BEGIN Given text
Brave new world?

While ago I started my journey with Elixir. Learning the language was fun (I probably still have a few bits about OTP to catch up on, however). I pushed some simple commits to Elixir itself, made some bug fixes to Ecto. And then I figured I’m ready to learn how to use Phoenix, the web app framework similar to Rails.

When I was working on a simple app, I generated some scaffold, then wrote some controllers of my own, started talking to database using Ecto models in controllers… and then it hit me. I know where this leads. This way of building apps seemed appropriate for basic CRUD type of things, but what if I need to include user permissions? What if I need to have different validations for my users, and different registration flows depending on what role they have been invited to on the platform? This would be the same mess as following the Rails way in that case.

I started thinking about the ridiculously reliable and stable app we delivered for the British client a while ago. It is an intranet type of system for a corporation, with multiple levels of managers/employees, that can access different folders and files, upload payslips, review performance of supervised co-workers etc. What made it so good? We haven’t received a single bug report from the client during the two years it is live. I checked out the repository (no, I did not have need to keep it on my laptop otherwise - there are no bugs!) and looked around.
END Given text
Task set:
[1] Pull out every line of the records below that contains the string "link". Case matters.
[2] Carry on the post about learning Phoenix from its last sentence.
The post about learning Phoenix and the records come from unrelated sources.
BEGIN Extracted material
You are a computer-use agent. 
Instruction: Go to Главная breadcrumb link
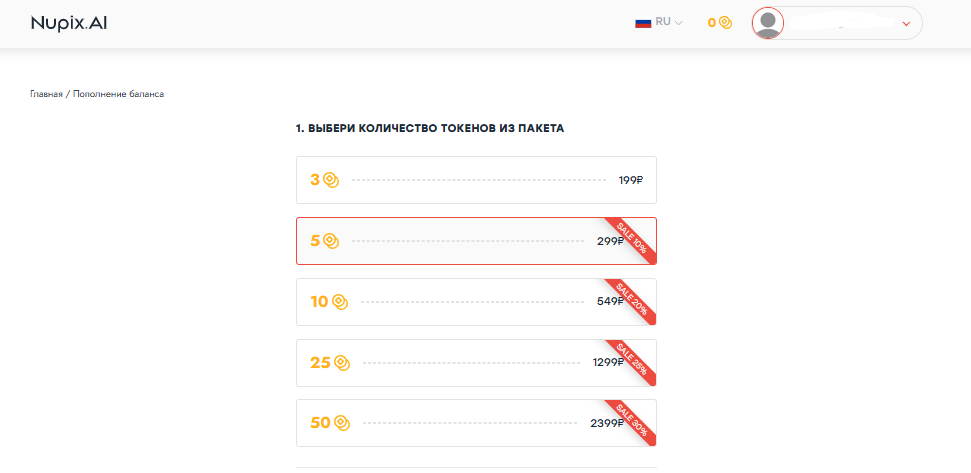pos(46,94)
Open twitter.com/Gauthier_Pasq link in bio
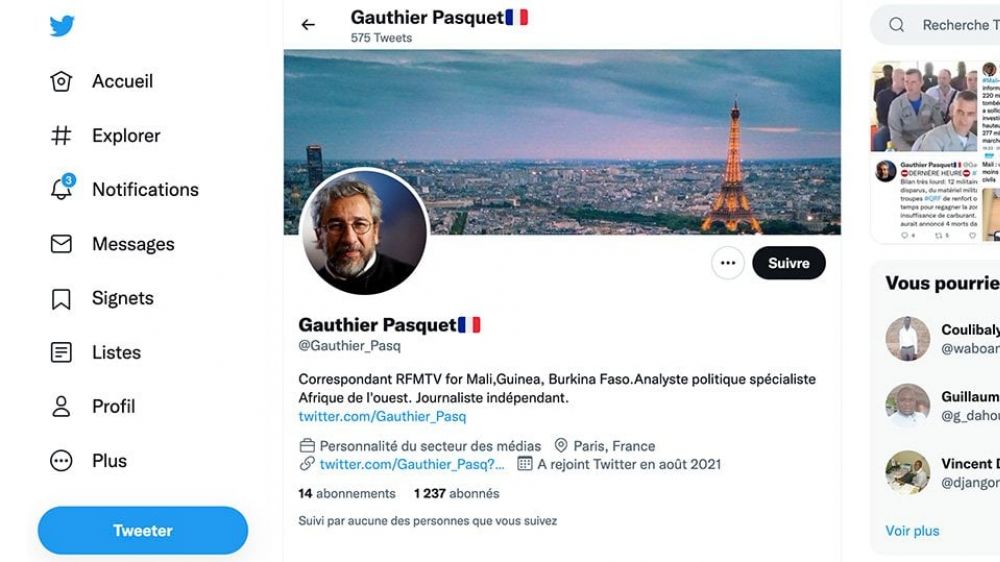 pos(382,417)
END Extracted material
BEGIN Extracted material
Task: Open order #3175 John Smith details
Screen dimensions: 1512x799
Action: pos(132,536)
END Extracted material
Answers:
[1]
Instruction: Go to Главная breadcrumb link
Open twitter.com/Gauthier_Pasq link in bio

[2]
Internal API

Internal API. That’s the name we came up with. Since then we used the pattern multiple times, not even calling it that again. The workflow we employed when building the app was slightly different than standard TDD loop. We used test-first approach, but our test-fail-implement-repeat loop had an extra step:

  1. Write top-level integration test for feature from perspective of user (Capybara/browser test)
  2. Write high-level functional test for internal API of the application
  3. Write unit test cases for lower-level abstractions
  4. Implement the classes/methods/functions described in step 3
  5. Implement internal API of application (step 2)
  6. Implement Rails controllers/views etc. so that browser tests pass (step 1)

There’s plenty of steps, and having 100% test coverage definitely helped to make the app super reliable, but I think the secret was somewhere else.

Quite by accident, we have separated our application from Rails framework. Think about it, by having internal API, having it well defined and tested, we are using the framework merely as a means of passing the data to our application, sending it back and displaying in pretty form. This helped to make the updates go smooth between Rails releases, and I am sure it was a deciding factor to make the app so successful and reliable.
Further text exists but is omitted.